Benitez’s transfer activity has had its flaws fixated on heavily in the media. Consider the purchase and hasty sale of Robbie Keane (a large portion of the fee recouped) and the attention it garnered in comparison to a Shevchenko or a Veron. All managers get it wrong and Benitez is no different but he certainly has had his hits (Reina, Mascherano, Alonso, Torres) underplayed and his misses (Keane, Riera, Voronin, Pennant, Morientes are some that stand out) augmented. As for this season, Johnson offers the team a much needed attacking option from full back and, though he has made mistakes this term, is young enough to learn the positional awareness required to be a good defender. Any judgment on Aquilani must wait until the player has had an uninterrupted run of games and, while we may reprimand a manager for purchasing a long term injury, what we cannot do is prematurely brand the player a flop.
The discussion on Benitez’s tactics is indicative of the critical bias that pervades media commentary. Zonal marking is a glaring example of this; Liverpool consistently boast a stubborn defence and concede less than most teams in the league from set pieces yet when a mistake is made the reactionary defensive experts on Match of the Day castigate ‘the system’. The fact that man marking is an alternative does not mean it must be employed – looking over a long enough time period shows that Liverpool are successful exponents of zonal marking.

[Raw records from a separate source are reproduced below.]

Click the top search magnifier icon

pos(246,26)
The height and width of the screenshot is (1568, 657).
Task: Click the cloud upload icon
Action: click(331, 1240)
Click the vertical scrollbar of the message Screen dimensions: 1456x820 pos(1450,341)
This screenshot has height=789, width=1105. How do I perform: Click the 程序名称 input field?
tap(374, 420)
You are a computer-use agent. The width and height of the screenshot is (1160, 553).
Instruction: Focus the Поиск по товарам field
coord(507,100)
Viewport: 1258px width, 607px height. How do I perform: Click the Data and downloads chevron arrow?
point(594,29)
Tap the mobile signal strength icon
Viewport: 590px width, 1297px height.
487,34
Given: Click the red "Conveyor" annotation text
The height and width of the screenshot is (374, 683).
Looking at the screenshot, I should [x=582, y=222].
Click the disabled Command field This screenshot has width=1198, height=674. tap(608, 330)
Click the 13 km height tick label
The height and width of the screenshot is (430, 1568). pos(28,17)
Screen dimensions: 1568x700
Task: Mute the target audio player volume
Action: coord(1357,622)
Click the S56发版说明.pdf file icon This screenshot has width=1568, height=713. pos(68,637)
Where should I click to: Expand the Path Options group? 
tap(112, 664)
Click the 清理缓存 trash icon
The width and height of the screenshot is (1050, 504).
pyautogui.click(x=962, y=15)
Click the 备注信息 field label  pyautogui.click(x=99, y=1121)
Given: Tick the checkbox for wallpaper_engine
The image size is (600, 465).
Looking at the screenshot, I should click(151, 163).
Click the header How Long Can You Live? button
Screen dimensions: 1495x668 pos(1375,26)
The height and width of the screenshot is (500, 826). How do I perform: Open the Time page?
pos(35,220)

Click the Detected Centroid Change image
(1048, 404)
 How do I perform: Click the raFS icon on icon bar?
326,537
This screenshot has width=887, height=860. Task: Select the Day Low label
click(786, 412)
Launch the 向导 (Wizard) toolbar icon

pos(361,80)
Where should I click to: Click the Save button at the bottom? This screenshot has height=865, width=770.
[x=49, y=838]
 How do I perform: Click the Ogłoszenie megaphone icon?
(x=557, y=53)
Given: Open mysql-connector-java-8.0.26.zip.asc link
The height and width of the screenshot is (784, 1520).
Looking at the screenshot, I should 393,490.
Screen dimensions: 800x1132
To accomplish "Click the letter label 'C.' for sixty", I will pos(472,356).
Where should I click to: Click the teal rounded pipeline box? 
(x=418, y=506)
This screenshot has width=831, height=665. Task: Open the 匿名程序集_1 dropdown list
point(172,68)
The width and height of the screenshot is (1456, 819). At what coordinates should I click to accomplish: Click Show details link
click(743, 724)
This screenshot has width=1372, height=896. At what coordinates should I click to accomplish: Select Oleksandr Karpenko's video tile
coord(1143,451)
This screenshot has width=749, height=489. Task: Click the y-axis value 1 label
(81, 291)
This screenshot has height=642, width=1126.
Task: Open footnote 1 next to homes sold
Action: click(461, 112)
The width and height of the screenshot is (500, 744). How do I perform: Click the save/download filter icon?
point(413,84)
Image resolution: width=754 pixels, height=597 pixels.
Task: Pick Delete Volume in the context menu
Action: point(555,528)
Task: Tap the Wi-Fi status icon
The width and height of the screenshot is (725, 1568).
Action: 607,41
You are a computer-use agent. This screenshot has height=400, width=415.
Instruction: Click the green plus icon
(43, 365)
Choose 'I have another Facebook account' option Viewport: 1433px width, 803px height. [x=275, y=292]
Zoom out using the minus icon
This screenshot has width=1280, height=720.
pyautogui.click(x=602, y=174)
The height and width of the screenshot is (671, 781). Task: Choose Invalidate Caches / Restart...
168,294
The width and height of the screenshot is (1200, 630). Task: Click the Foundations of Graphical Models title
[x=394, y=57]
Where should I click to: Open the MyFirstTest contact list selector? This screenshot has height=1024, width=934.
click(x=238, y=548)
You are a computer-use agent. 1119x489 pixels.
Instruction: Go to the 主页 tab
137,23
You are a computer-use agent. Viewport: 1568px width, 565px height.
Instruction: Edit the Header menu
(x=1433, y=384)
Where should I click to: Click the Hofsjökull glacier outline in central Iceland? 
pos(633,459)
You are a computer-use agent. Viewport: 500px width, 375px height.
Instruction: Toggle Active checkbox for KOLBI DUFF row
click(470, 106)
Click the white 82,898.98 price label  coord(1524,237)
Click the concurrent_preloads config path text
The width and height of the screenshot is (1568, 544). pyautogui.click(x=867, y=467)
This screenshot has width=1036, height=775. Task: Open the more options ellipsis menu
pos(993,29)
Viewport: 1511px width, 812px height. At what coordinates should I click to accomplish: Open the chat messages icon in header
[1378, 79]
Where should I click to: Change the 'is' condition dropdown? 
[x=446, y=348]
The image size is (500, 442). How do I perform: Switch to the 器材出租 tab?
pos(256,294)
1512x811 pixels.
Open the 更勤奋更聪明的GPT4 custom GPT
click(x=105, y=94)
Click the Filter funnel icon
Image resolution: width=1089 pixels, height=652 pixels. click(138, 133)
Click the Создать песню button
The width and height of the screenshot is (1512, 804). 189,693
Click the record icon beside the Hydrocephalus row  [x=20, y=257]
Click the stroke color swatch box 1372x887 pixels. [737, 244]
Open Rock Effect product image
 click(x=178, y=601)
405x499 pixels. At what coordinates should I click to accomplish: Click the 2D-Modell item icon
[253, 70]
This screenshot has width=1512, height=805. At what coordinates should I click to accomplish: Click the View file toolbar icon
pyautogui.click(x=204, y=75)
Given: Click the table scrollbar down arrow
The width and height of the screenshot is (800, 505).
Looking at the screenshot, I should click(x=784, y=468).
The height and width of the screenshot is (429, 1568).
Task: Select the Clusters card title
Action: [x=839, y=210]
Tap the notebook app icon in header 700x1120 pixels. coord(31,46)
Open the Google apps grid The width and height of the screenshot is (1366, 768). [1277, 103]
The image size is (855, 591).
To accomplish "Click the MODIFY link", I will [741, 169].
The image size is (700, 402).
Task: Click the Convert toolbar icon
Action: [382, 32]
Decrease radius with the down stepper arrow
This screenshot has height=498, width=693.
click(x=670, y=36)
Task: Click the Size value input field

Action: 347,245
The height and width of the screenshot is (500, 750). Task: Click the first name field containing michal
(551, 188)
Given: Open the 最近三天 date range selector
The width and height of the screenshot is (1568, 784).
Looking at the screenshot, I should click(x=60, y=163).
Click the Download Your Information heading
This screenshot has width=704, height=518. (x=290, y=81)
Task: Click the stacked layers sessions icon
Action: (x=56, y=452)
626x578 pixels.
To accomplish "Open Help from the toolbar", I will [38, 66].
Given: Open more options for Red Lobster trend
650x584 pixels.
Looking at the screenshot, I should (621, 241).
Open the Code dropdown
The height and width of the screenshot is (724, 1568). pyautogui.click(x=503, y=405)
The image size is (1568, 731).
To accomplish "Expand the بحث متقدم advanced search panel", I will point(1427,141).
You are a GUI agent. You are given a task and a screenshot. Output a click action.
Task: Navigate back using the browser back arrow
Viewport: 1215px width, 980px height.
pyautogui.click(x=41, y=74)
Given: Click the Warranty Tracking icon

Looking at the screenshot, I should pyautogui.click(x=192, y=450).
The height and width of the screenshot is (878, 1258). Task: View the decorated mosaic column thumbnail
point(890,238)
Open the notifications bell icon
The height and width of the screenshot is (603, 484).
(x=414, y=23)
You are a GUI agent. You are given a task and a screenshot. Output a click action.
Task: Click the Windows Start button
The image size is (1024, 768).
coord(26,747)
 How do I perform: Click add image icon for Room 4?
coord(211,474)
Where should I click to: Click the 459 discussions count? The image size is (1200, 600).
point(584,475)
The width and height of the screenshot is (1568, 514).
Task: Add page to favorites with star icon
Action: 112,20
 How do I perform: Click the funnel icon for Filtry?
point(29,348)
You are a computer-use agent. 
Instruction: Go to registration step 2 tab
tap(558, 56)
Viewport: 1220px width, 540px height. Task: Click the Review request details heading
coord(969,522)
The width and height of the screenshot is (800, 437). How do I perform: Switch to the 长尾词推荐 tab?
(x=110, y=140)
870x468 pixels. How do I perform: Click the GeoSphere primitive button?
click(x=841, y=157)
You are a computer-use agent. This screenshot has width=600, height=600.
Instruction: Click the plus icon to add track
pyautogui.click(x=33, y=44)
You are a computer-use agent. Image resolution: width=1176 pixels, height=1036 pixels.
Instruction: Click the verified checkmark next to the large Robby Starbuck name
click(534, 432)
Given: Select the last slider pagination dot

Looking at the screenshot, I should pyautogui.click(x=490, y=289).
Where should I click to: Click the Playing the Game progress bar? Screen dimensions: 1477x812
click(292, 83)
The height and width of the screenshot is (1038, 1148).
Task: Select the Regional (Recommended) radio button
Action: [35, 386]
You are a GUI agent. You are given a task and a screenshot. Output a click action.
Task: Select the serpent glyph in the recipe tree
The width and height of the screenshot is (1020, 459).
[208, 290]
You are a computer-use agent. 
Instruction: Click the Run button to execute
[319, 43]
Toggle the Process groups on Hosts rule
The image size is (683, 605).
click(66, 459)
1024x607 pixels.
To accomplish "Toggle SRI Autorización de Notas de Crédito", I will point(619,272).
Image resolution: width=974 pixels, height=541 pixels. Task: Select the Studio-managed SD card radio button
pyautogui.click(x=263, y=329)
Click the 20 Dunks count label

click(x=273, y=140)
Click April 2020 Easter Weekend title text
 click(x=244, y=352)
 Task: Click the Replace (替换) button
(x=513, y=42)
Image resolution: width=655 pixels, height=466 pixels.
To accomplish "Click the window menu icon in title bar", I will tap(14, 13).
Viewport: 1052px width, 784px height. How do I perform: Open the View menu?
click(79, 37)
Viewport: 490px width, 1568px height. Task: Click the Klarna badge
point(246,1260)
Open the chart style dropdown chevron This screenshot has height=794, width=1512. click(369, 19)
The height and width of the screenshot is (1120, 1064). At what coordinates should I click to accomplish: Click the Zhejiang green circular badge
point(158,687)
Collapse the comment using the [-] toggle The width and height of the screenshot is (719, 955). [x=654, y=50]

Finally the argument that Benitez’s style is too defensive, too negative, is an aesthetic judgment that should temper the necessity to win alongside a need to entertain; a winning fan base is entertained. Last season there were no attacks on the team’s tactics (they scored the most in the league) because the crucial difference is they were winning matches. I do think that Liverpool are prone to being overly cautious (especially this year: see here) but isn’t this discipline and defensive rigidity the very reason that they, under Benitez, have performed to a consistently high level in two legged Champions League affairs (two finals, a semi final and a quarter final)? Is the manager perhaps doing the best he has with what’s available, hence the focus on being defensively sound instead of attempting an overtly attacking game?
I think it would be a mistake to blame Rafa Benitez unanimously for Liverpool’s terrible campaign: Gerrard has had his worst season on record, Torres has been frustratingly sidelined, and the club’s financial descent coupled with an unforgiving media that have a tendency to side against him has all taken a cumulative toll. My criticism of Benitez this year would be that his lack of man-management has at times cost him. When players have needed to be inspired to perform, to find their best on an afternoon where everything seems hopeless, there has been no indication that the manager has offered anything (of course this is purely speculative from my part).
When Gerrard is off form and Torres is unavailable other players need to maximise their output and it just hasn’t materialised this year. I would also argue that last season the team overachieved with many players doing exactly what has been lacking this year: playing beyond their means. The judgment is not an attempt to slander but rather a curious observation on the psychology of confidence in the professional game. Barring Alonso the team is largely unchanged yet the output of its players has markedly decreased since a mentally taxing previous year. The question of whether sacking Benitez is the right course of action leads me to reject the notion completely. This is a proven manager, not a ‘lucky’ manager, who broke the stranglehold of Madrid and Barcelona in La Liga by twice becoming Champions with Valencia (and a Uefa Cup to boot). And since coming to Anfield the club has won a Champions League (competed again for the crown two years later) and, twelve months ago, accumulated enough points to win the league in most years. One bad season cannot change these facts. The reaction to one bad season however can steer the club either to failure, or success.